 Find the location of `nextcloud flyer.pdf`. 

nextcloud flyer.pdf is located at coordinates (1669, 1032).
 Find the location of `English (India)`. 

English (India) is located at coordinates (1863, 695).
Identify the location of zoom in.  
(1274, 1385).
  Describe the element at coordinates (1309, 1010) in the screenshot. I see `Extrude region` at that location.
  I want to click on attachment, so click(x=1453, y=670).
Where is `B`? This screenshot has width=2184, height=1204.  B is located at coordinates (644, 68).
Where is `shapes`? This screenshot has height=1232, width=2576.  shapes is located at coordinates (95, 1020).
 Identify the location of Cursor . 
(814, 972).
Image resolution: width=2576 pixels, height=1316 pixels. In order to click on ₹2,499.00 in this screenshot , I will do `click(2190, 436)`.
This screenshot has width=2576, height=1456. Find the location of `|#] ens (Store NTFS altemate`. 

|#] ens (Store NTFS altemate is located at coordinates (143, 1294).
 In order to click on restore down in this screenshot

Instructions for the task: Rewrite everything from the line containing "coordinates (95, 1020)." down to the end of the records as a numbered list, leaving out blank lines.

Answer:
1. Where is `shapes`? This screenshot has height=1232, width=2576.  shapes is located at coordinates (95, 1020).
2.  Identify the location of Cursor . 
3. (814, 972).
4. Image resolution: width=2576 pixels, height=1316 pixels. In order to click on ₹2,499.00 in this screenshot , I will do `click(2190, 436)`.
5. This screenshot has width=2576, height=1456. Find the location of `|#] ens (Store NTFS altemate`. 
6. |#] ens (Store NTFS altemate is located at coordinates (143, 1294).
7.  In order to click on restore down in this screenshot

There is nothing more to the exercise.